• _Pixel coordinate grounding data_
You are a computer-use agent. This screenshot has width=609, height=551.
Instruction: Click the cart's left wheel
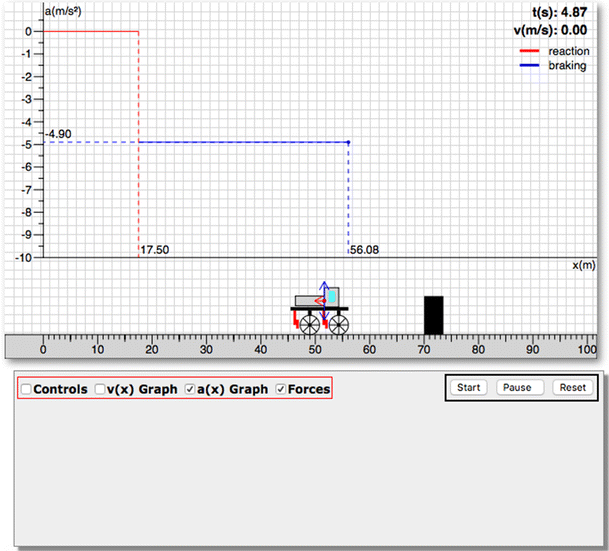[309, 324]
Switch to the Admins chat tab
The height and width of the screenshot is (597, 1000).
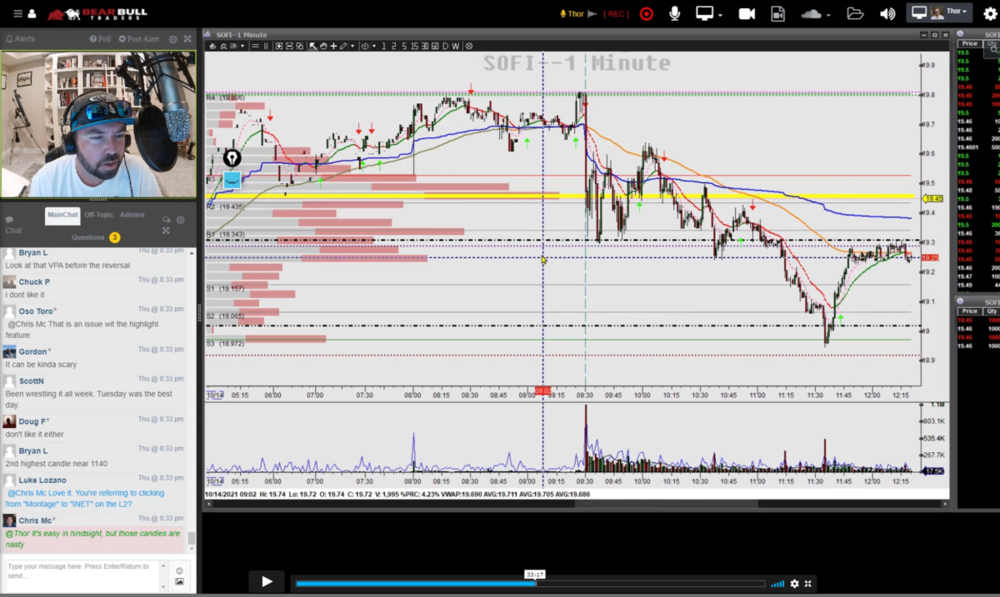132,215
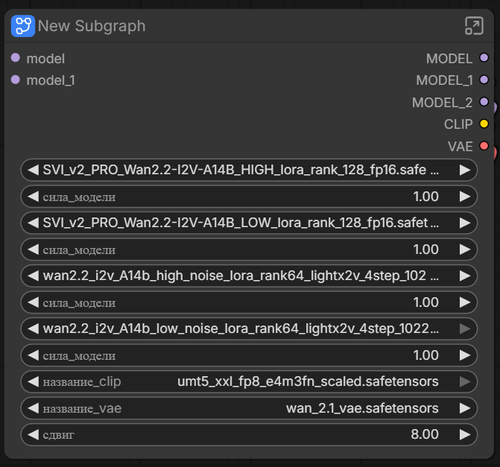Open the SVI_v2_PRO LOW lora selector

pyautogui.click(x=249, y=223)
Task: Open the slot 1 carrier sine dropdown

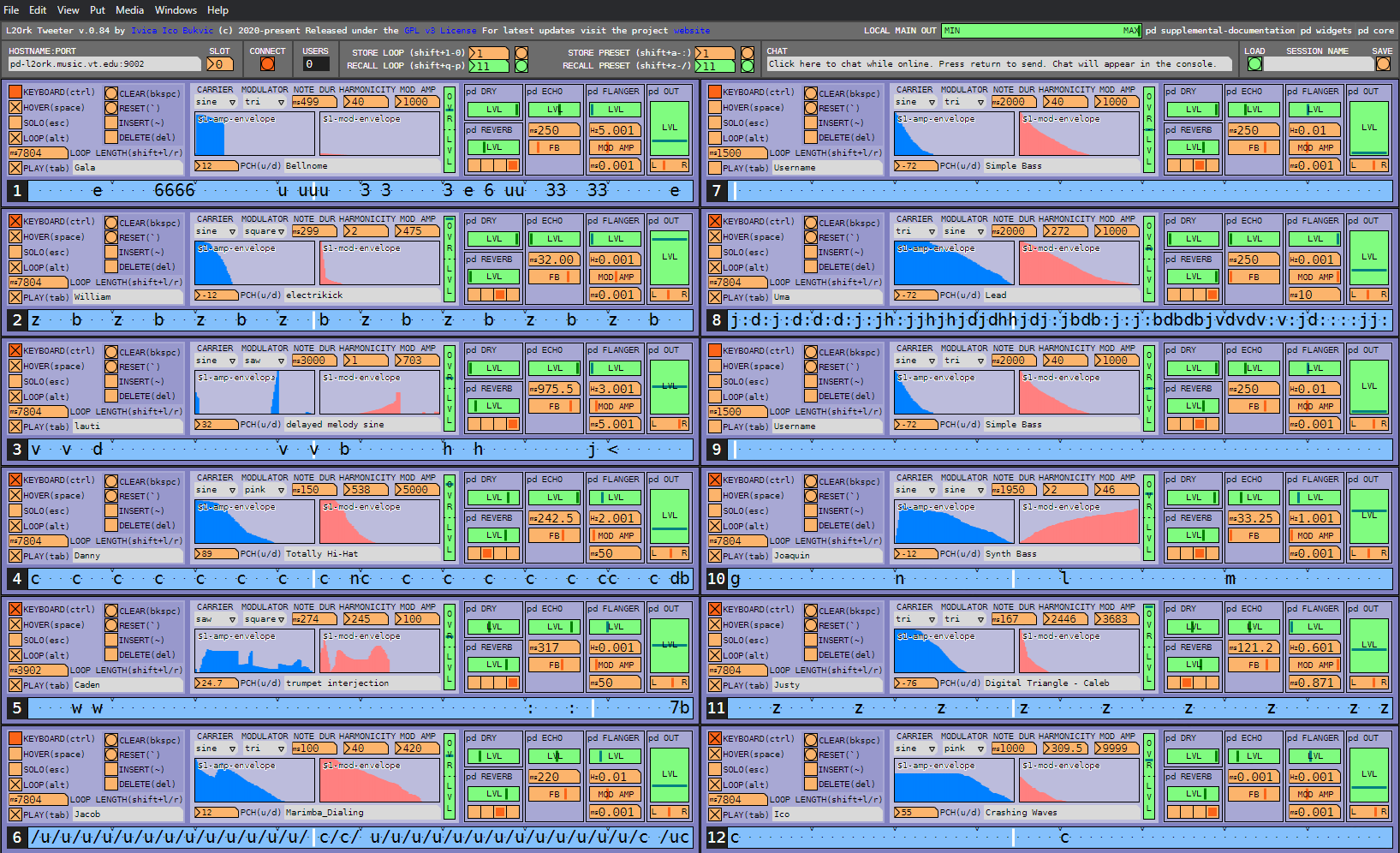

• _How to complete this task_
Before duplicating, set the pictures aside; then output exactly the lines from the one with "Instruction: Click the cart's left wheel" through the end of the records, and only those.

• _Task result_
Instruction: Click the cart's left wheel
[309, 324]
Switch to the Admins chat tab
The height and width of the screenshot is (597, 1000).
132,215
Open the SVI_v2_PRO LOW lora selector

pyautogui.click(x=249, y=223)
Task: Open the slot 1 carrier sine dropdown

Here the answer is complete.